[EXCERPT PROVIDED]

Structural Research of Photosystem+Light-Harvesting Complex Supercomplex
During oxygen-producing photosynthesis, photosystems II (PSII) and I (PSI) operate in tandem for light-driven electron transport. Both photosystems contain a core and a peripheral antenna system. In plants, the peripheral antenna consists of the light-harvesting complex (LHC). LHCI and LHCII are connected to the PSI and PSII cores, respectively, to form the PS-LHC complex. Upon preferential PSII excitation, part of LHCII is phosphorylated and binds to PSI. The structural analysis of the PS-LHC complex is essential for revealing the energy transfer pathway between the antenna and the PSI core.

[/EXCERPT PROVIDED]

WHAT TO DO >> Rewrite the text on the photosystem supercomplex starting at "Structural Research of" and ending at "the PSI core.", swapping "in tandem" for "together". The rows below are separate material with no connection to the text above.

[ENTRIES SUPPLIED]

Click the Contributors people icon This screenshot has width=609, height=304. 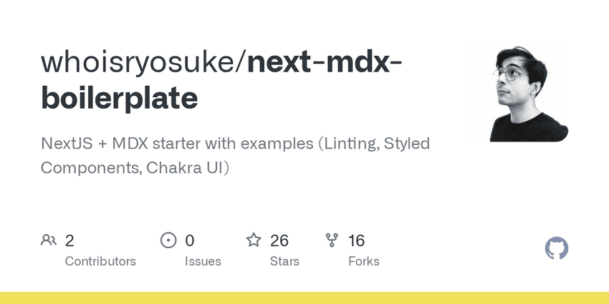(x=49, y=240)
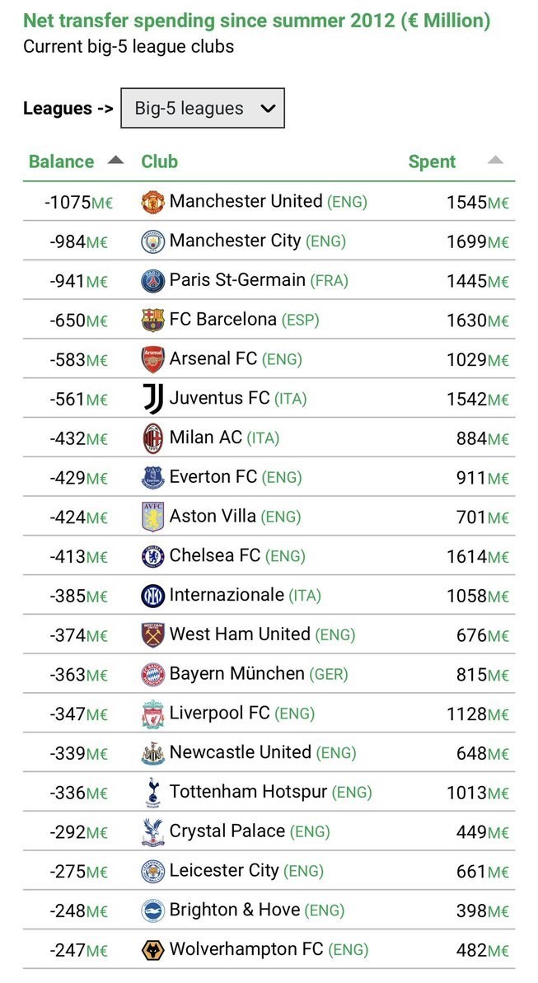
Task: Click the Juventus FC logo
Action: (x=153, y=399)
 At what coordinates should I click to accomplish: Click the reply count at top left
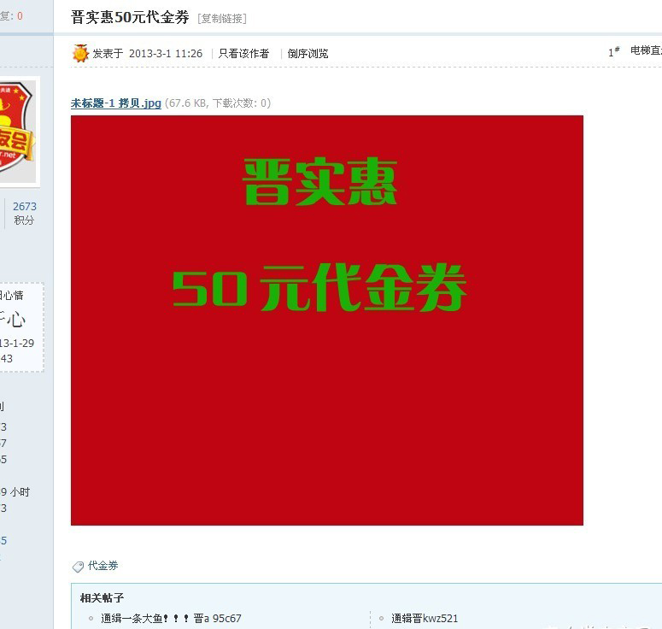click(x=11, y=16)
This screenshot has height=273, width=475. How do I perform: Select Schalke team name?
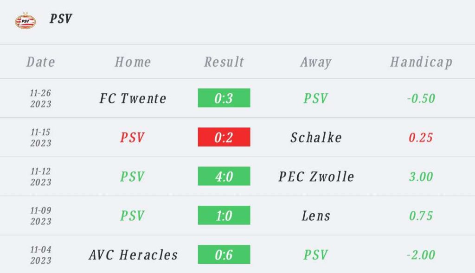coord(316,137)
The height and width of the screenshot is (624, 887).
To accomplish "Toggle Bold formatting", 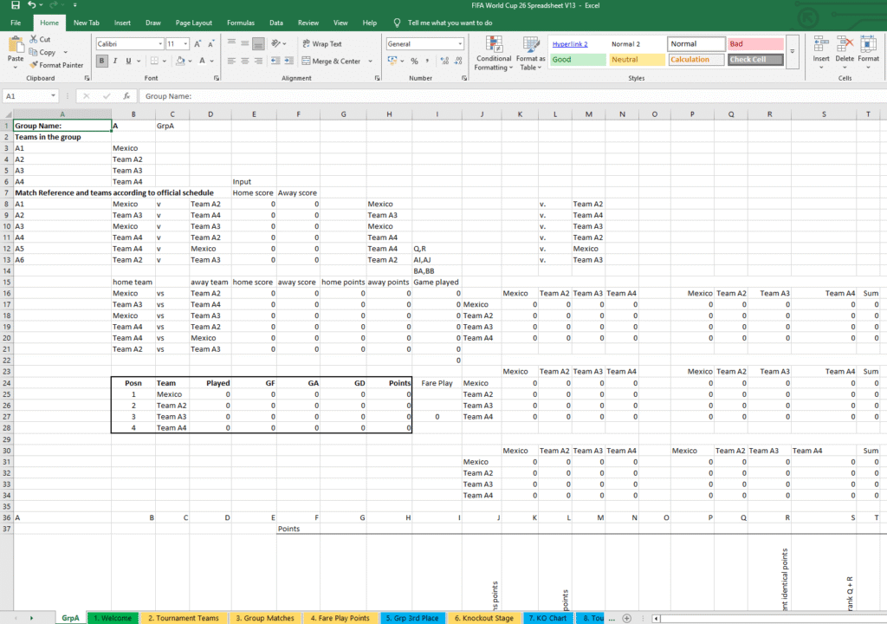I will tap(102, 61).
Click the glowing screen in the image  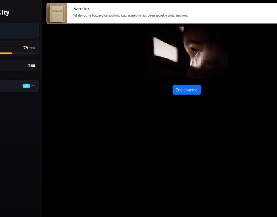(x=165, y=50)
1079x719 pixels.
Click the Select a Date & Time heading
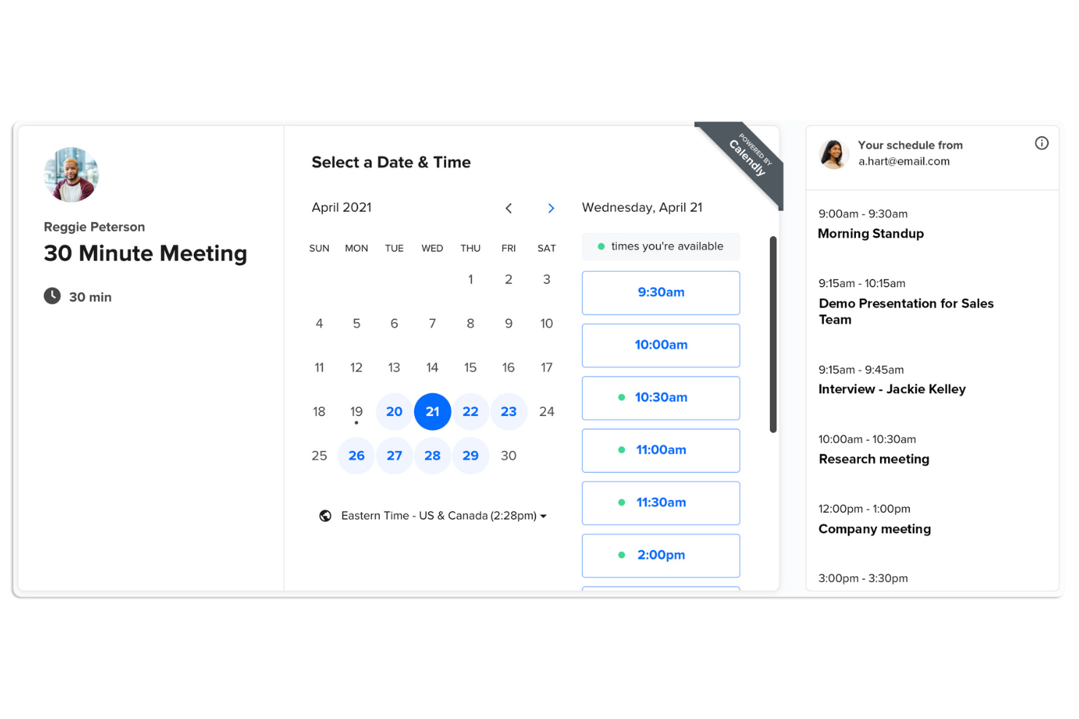[392, 162]
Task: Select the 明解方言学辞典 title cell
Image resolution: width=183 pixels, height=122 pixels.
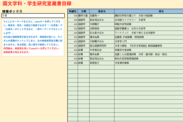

[/ENTRIES SUPPLIED]

ANSWER TO THIS PROBLEM >>
Structural Research of Photosystem+Light-Harvesting Complex Supercomplex
During oxygen-producing photosynthesis, photosystems II (PSII) and I (PSI) operate together for light-driven electron transport. Both photosystems contain a core and a peripheral antenna system. In plants, the peripheral antenna consists of the light-harvesting complex (LHC). LHCI and LHCII are connected to the PSI and PSII cores, respectively, to form the PS-LHC complex. Upon preferential PSII excitation, part of LHCII is phosphorylated and binds to PSI. The structural analysis of the PS-LHC complex is essential for revealing the energy transfer pathway between the antenna and the PSI core.